We are about two weeks away from our annual business meeting at the AAAs in San Jose and we wanted to send a couple updates.
- We are soliciting nominations for a new SIG chair or co-chairs that we will discuss and vote on during our business meeting. We have received two self-nominations so far (copied below). To nominate yourself or someone else, please provide a brief statement indicating your interest in leading the group, your research interests, and your ideas for keeping the SIG useful and supportive for researchers like yourself.
- Before the meetings we will send out a list of papers and panels that might be of interest to group members. To ensure we share your paper/panel, please send us the information as soon as possible.
- Our business meeting will be held Thursday, Nov 15th, from 12:15-1:30 PM. The session number is 3-0660. If you’re available, please consider attending – we’re only a community of practice to the degree that people show up and participate! We’ll also be voting on new leadership, so this is a good opportunity to have a say in the group’s future.
Emery and I have enjoyed our time leading the group and look forward to what new leadership will bring!

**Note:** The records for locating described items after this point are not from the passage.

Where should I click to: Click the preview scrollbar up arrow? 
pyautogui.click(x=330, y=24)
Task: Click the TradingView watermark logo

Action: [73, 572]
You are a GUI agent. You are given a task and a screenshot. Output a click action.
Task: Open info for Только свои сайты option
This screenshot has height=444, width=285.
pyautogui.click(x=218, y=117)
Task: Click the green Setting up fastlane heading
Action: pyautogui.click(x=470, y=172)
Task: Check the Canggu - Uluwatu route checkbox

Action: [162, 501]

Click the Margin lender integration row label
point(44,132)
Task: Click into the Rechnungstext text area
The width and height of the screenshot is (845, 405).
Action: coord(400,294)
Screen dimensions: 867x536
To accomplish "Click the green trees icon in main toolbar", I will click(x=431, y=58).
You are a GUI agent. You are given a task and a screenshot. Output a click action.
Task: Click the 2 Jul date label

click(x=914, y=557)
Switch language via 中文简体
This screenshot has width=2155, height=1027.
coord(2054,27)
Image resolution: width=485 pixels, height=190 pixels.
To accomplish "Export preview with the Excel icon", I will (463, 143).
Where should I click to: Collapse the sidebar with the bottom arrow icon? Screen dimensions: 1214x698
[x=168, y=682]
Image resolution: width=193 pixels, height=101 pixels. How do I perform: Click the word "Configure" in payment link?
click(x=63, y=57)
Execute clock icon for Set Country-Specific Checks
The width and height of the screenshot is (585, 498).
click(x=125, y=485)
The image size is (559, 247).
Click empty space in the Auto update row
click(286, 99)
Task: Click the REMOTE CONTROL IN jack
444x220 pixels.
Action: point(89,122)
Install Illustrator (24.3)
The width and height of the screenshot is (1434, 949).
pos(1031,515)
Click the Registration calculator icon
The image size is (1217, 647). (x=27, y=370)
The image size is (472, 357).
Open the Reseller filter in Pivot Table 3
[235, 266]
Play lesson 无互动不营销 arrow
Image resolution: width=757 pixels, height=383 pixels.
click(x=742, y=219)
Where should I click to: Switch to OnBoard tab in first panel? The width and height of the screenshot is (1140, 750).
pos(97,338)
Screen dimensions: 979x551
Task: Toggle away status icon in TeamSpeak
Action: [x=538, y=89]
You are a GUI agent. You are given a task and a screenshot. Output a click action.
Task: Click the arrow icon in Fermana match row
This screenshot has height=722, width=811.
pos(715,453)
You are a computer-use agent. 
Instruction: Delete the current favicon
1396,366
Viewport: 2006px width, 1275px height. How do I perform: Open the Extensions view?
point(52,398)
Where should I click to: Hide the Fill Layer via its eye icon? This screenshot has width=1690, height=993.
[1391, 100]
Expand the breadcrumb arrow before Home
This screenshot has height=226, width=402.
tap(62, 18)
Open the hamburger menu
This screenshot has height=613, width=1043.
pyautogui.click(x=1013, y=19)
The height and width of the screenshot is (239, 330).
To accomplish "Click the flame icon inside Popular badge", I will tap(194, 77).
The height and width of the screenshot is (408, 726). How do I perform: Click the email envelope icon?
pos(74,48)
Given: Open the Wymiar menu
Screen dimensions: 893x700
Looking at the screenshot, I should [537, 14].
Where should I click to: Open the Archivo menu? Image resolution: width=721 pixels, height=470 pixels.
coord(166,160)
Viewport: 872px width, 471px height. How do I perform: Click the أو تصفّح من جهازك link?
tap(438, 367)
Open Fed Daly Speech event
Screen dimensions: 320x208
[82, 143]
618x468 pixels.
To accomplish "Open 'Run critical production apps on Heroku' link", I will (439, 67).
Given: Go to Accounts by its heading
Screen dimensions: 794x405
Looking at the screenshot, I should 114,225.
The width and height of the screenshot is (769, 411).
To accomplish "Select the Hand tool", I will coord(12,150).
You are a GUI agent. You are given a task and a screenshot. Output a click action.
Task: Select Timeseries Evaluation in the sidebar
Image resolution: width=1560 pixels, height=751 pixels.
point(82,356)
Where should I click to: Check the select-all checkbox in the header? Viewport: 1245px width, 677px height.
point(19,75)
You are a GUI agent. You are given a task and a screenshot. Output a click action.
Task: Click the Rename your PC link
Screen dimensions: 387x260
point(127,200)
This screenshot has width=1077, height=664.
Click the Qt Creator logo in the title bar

Nominations for the position of CAM/IM SIG Chair
I am a PhD candidate in Cultural Anthropology at the University of California, Davis, scheduled to graduate in June 2019. As Chair or Co-Chair of the CAM/IM Special Interest Group, I would start by taking an online poll of members to find out how you all would like to see the group develop in the coming years. My own ideas include: 1) sending out calls for CAM/IM sponsored panels at conferences; 2) highlighting student work in the field by posting short pieces by students on the site once a month, featuring a different person’s undergraduate/graduate research each time; 3) organizing mentoring events at conferences by pairing graduate students with professors to receive guidance on areas like grant writing and the job search; and 4) creating a resource on our website, where members can upload and share their course syllabi and film suggestions on topics related to CAM/IM. I would welcome any other ideas or suggestions from members, too! My own work explores the globalization of pharmaceuticals in East Africa, embodiment and bodily epistemologies, and the ethics of healing. I conducted two years of ethnographic fieldwork in Tanzania, examining how pharmaceuticals were used and understood by people in their everyday lives. In my dissertation, I frame my interlocutors’ engagement with pharmaceuticals as a form of healing—involving the re/creating of right social relationships—and contrast this with a biomedical emphasis on curing—which locates the efficacy of medicines in their chemical properties, rather than in the contexts and circumstances of their use. Additional areas of research interest include counterfeits & other “fakes”; the history of medicine and healing across the Indian Ocean world; methods as theory; bodies, experimentation, and practices of dreaming.
My research explores the emergence of a medico-legal humanitarian category—“albinism”—that has come to the fore of debates in Tanzania about truth, knowledge, and the future. Yet, albinism is unstable, and there are myriad ways of knowing light skin. These include using their body parts in medicine to access an invisible realm and catalyze socio-bodily transformation. Debates about the onto-epistemic status of people with light skin seem urgent, given recent murders. This violence is reportedly motivated by an illicit speculative economy for these body parts led by traditional healers and laborers in extractive industries. It has also given rise to a transnational movement for “albinism rights.” While NGOs, scientists, and journalists claim that violence emerges from deeply-held “occult beliefs” and a lack of knowledge that light skin is albinism, healers and their patrons point to a Euro-American fixation with albinism, and suggest that the state, NGOs, and media are creating the violence they claim only to describe. This project is an ethnography of disparate material-discursive practices surrounding albinism and its excesses. I argue that these practices cannot be separated as violent or humanitarian, spiritual or scientific, inscrutable or enlightening. Indeed their import lies in their ability to destabilize these very categories.
My interests in CAM/IM stem from the productive problems of thinking about albino body parts as a kind of medicine for others’ use. Facilitating a broader network of scholars thinking similarly and differently about what medicine is—and what it can be and do—stands to deepen my work, and that of others. When conducting fieldwork, I was forced to confront my inability to know dawa, a Swahili category that is usually translated as medicine, but is perhaps better thought of as a powerful, transformative substance or technology. What would it mean to think dawa with scholars who work in labs, morgues, and hospitals, across continents and with different logics? How might dawa, or sowa rigpa in Tibet (Craig 2012) transform their work?
I am motivated to chair the CAM/IM Interest Group not only because of this potential for cross-fertilization, but also because of the possibilities for mentorship and professional and interpersonal growth. I envision mentorship programs that not only pair ABD graduate students with professors, but also pair pre-field graduate students with those who are ABD. Through virtual conferences and coffee breaks on Facebook live, I envision lively, and sometimes short discussions, about newly published work, as well as work in progress. Lastly, I anticipate collectively brainstorming how CAM/IM can engage politically through our work. Whether advocating for the existence of trans and intersex individuals or asking how medical anthropology can serve migrants at the southern border, I would aim to increase our presence as a force for change at the intersections of health, medicine, and social justice.